<<<<

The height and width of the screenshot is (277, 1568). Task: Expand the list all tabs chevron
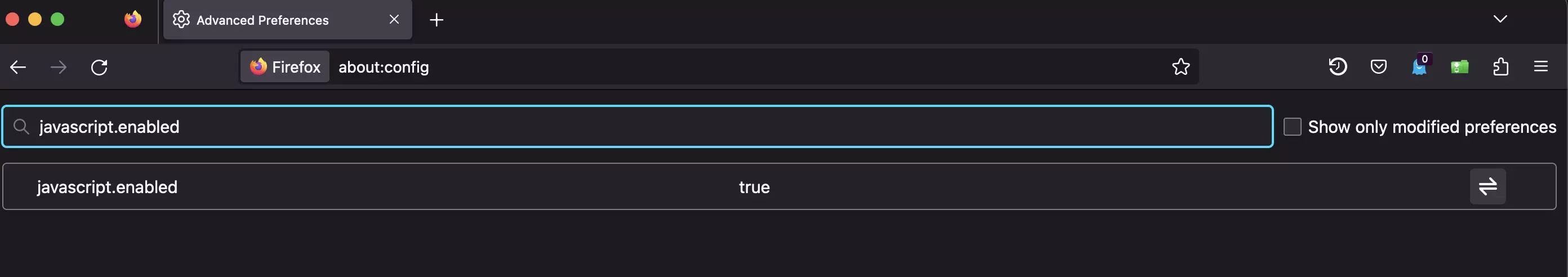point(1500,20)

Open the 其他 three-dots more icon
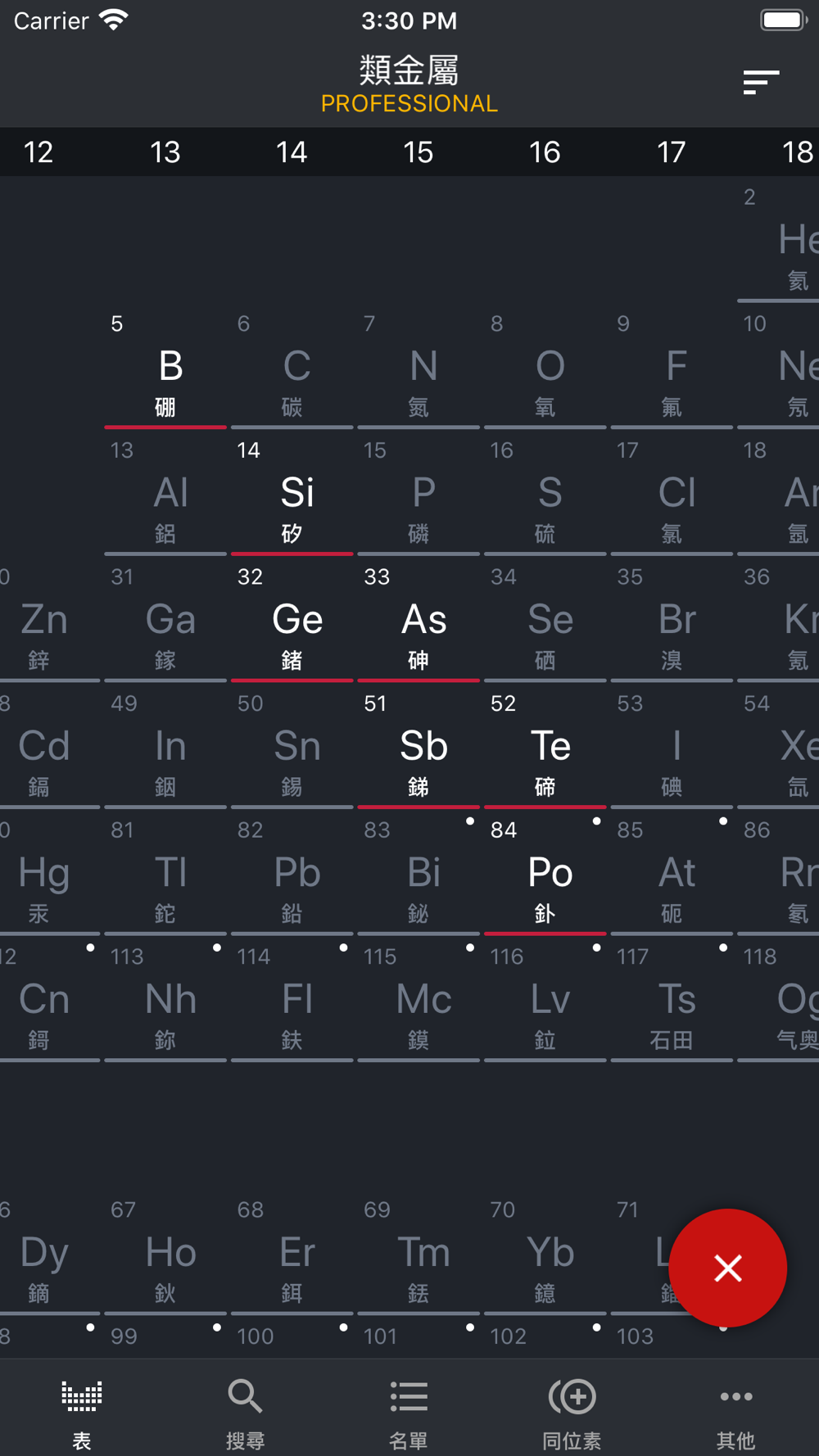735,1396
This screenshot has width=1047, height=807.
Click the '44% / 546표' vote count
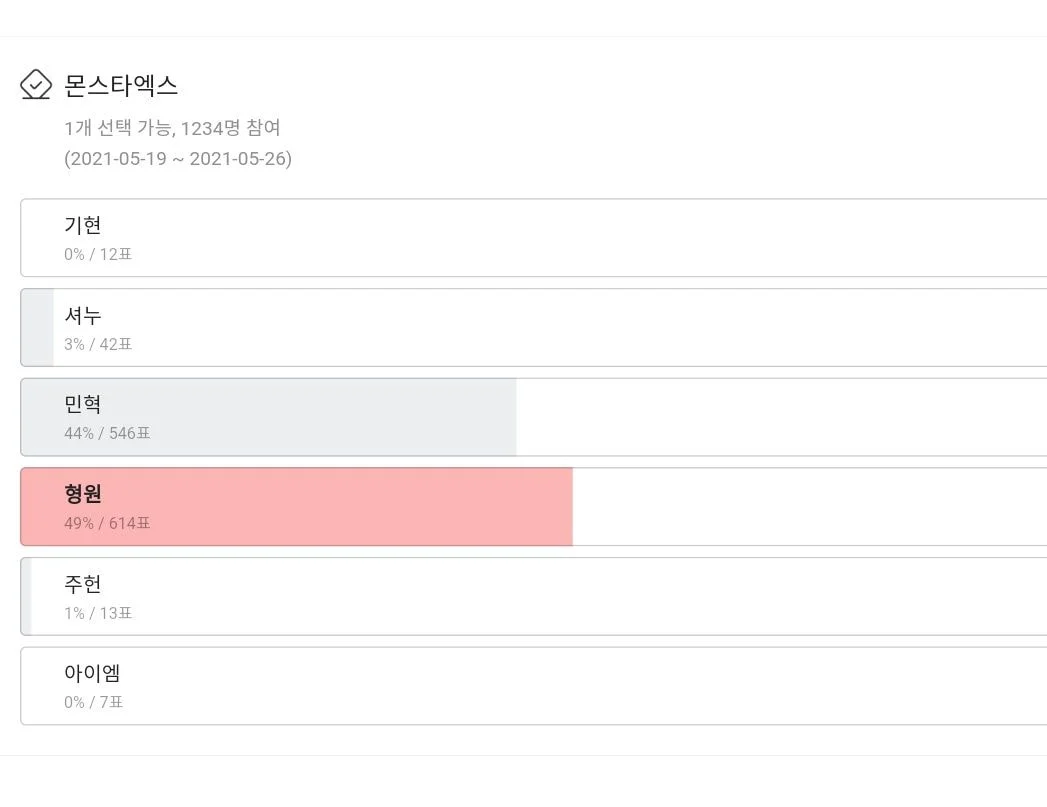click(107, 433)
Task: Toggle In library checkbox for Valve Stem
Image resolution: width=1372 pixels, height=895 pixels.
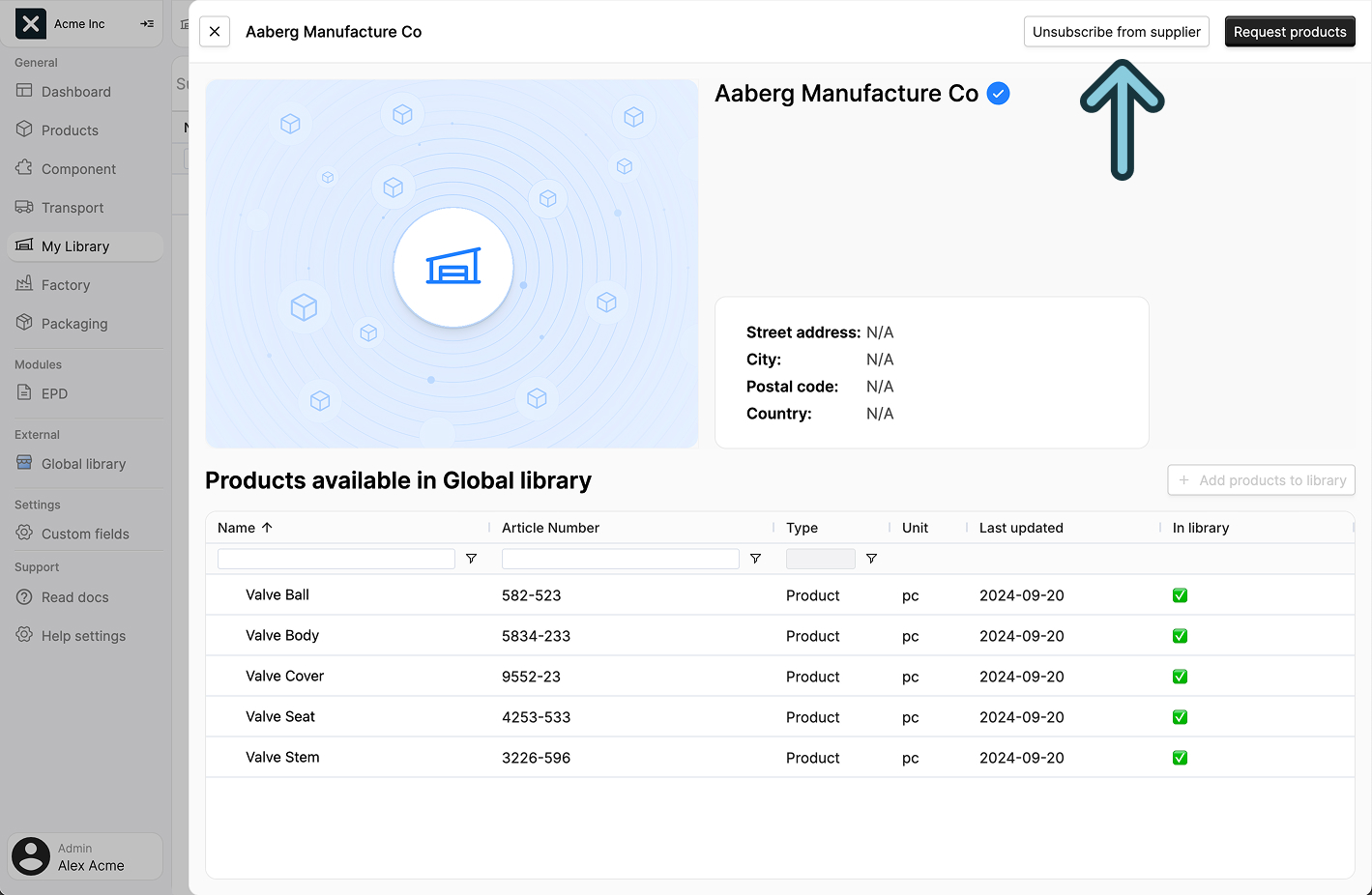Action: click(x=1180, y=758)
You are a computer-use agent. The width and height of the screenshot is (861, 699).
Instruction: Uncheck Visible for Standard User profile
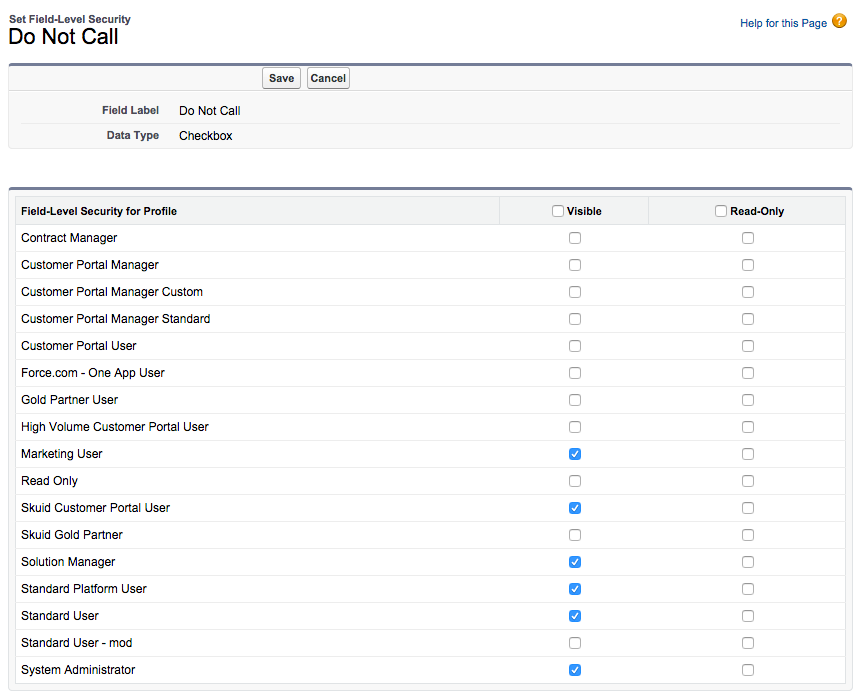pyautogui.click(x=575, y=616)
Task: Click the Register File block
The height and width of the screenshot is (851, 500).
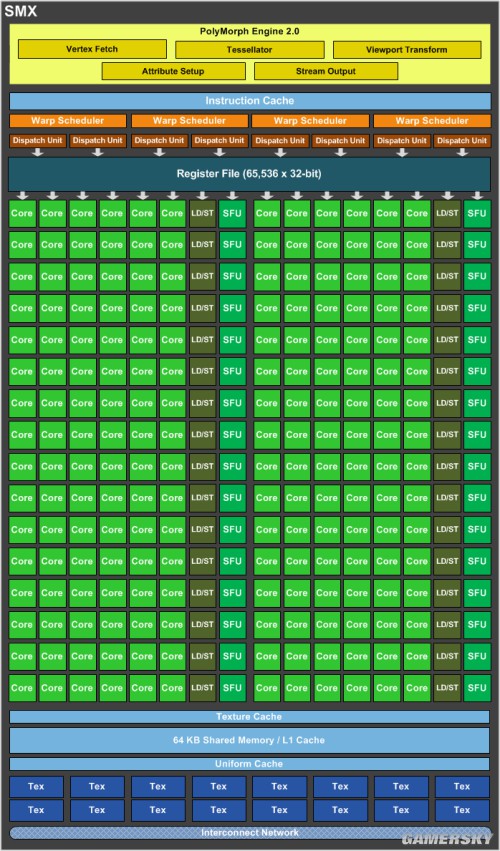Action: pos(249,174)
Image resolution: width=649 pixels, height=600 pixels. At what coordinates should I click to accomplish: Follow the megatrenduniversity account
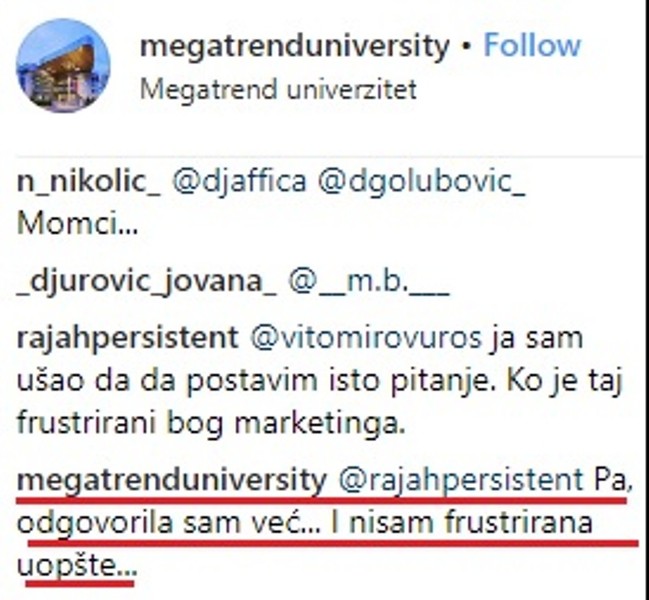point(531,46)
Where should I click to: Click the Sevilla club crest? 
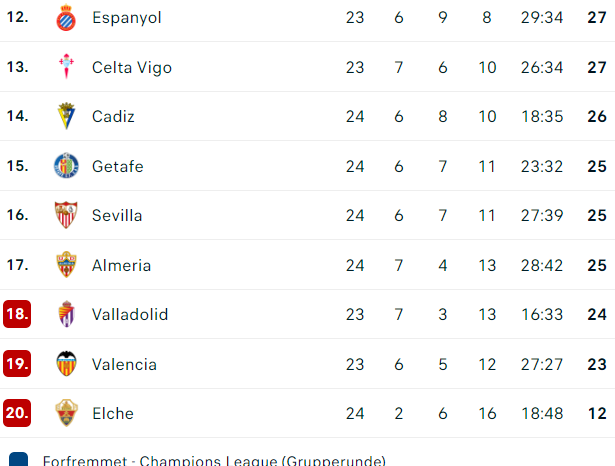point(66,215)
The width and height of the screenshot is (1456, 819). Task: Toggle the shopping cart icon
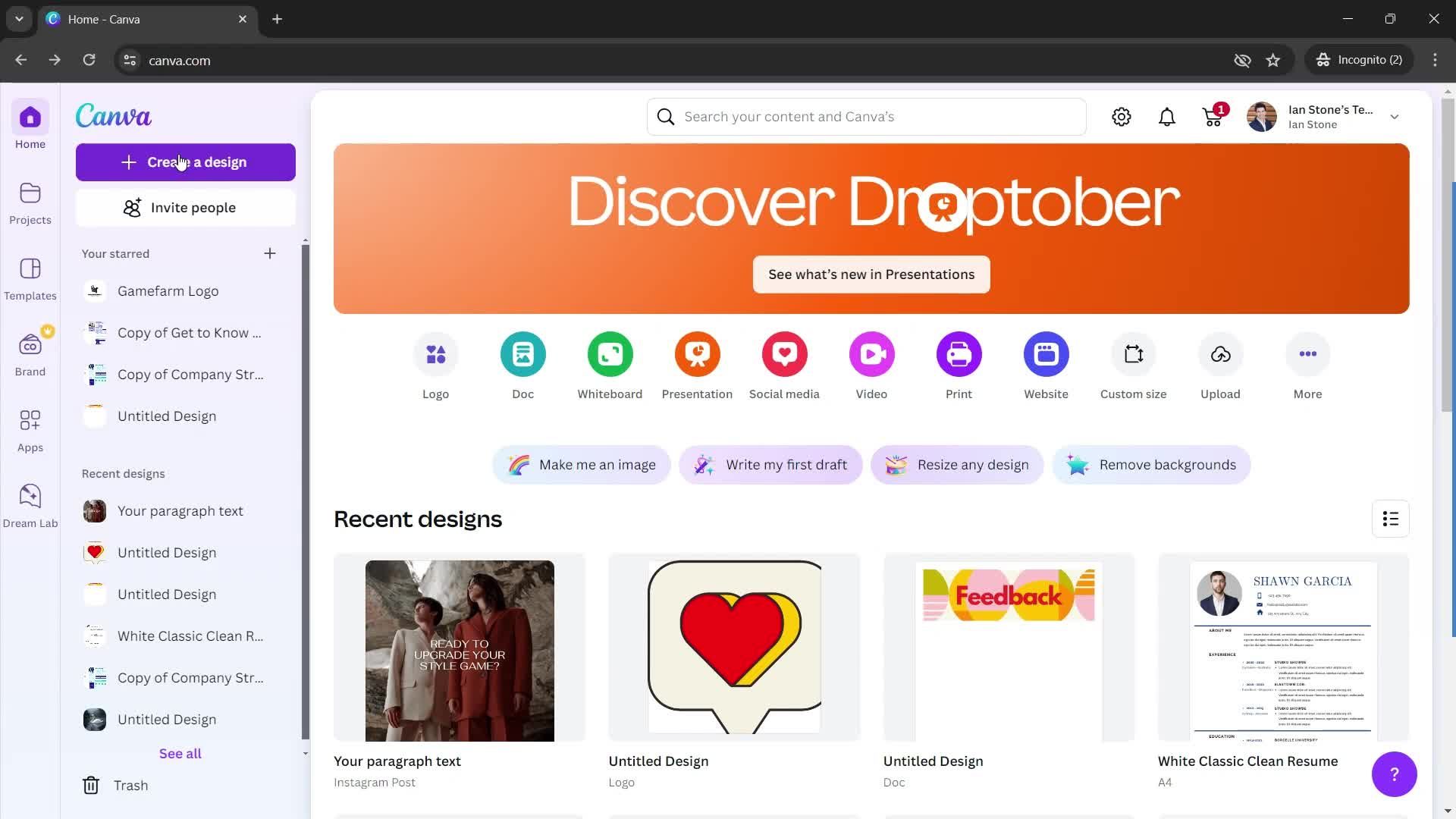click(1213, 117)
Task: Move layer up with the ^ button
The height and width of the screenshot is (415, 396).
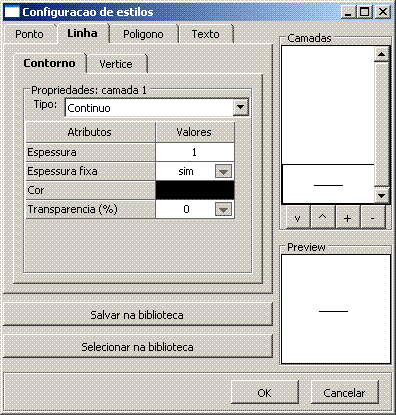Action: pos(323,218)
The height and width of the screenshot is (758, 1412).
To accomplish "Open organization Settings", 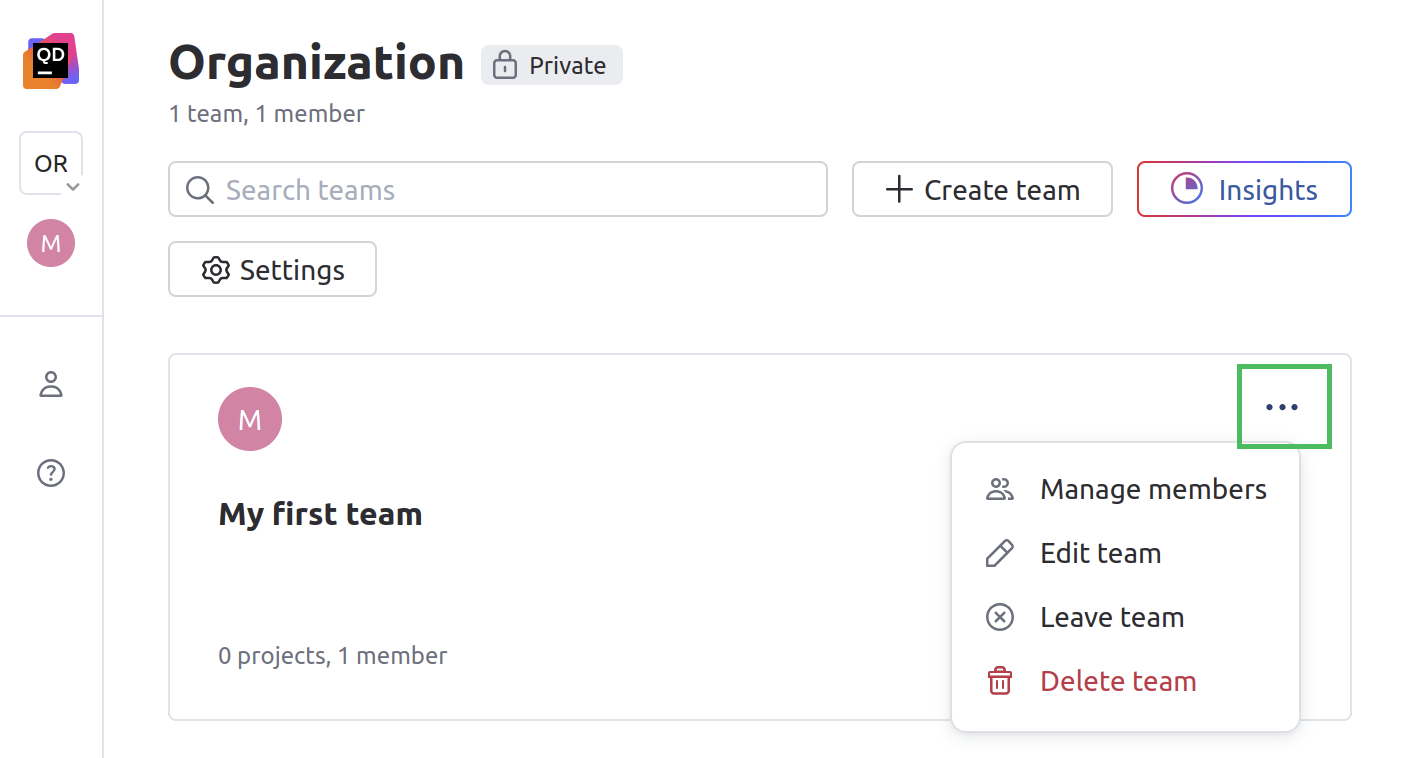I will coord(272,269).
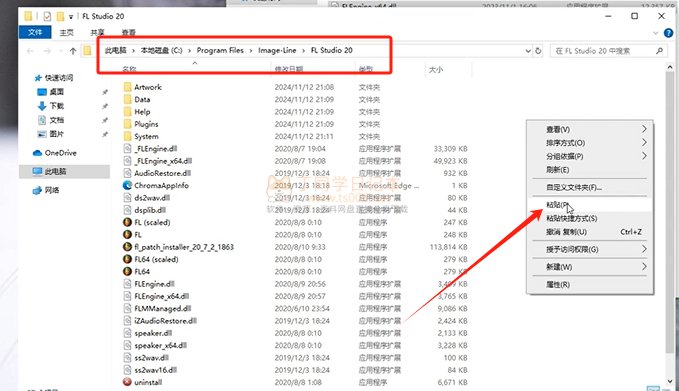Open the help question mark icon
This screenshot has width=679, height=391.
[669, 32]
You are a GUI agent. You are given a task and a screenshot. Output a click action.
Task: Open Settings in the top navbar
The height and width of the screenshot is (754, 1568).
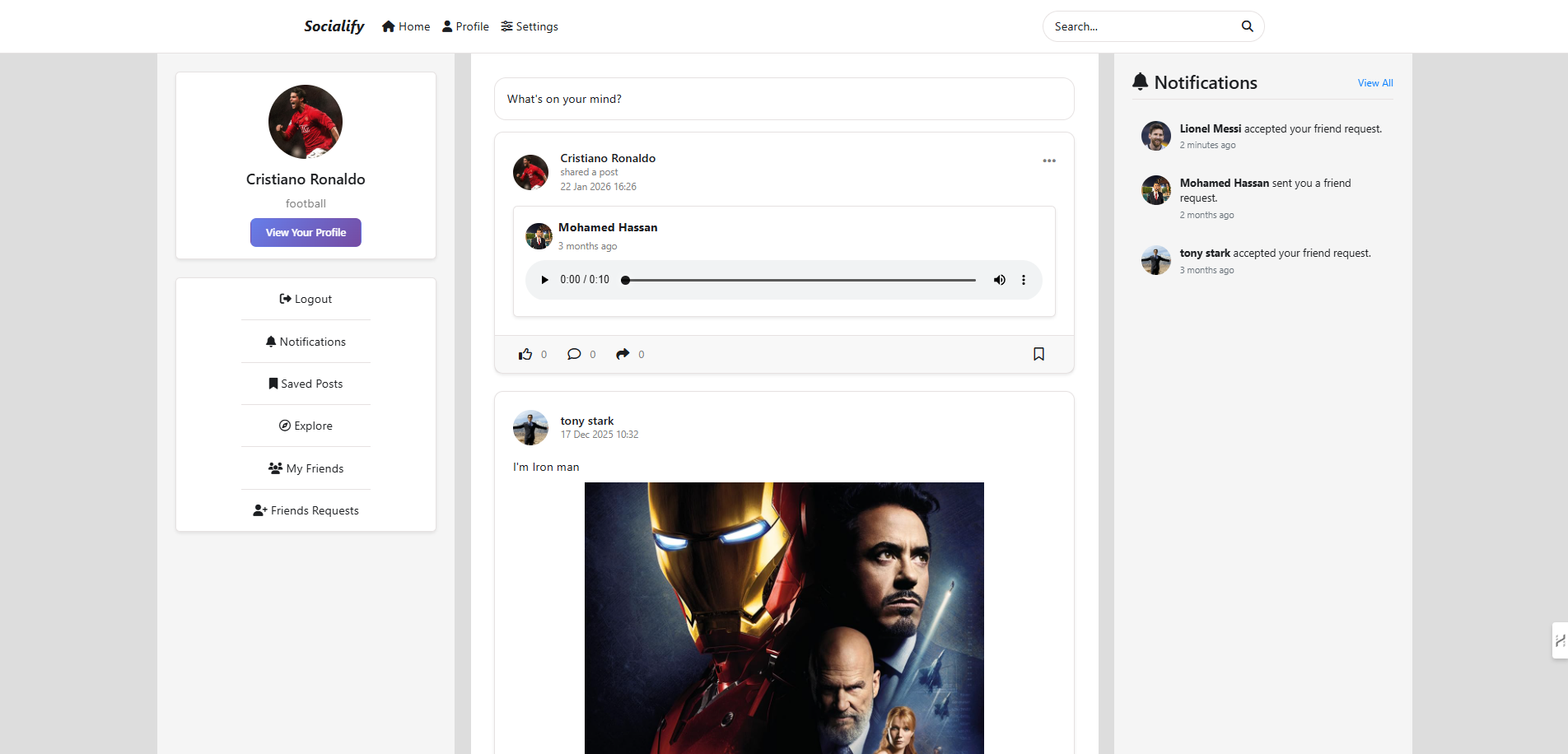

>>>>

Leave the pictures out and reproduce exactly the lines from the top of the listing above through the line with "Task: Toggle In".

Response to this exercise:
The height and width of the screenshot is (277, 1568). Task: Expand the list all tabs chevron
point(1500,20)

Open the 其他 three-dots more icon
735,1396
This screenshot has width=1047, height=807.
Click the '44% / 546표' vote count
click(107, 433)
Task: Toggle In library checkbox for Valve Stem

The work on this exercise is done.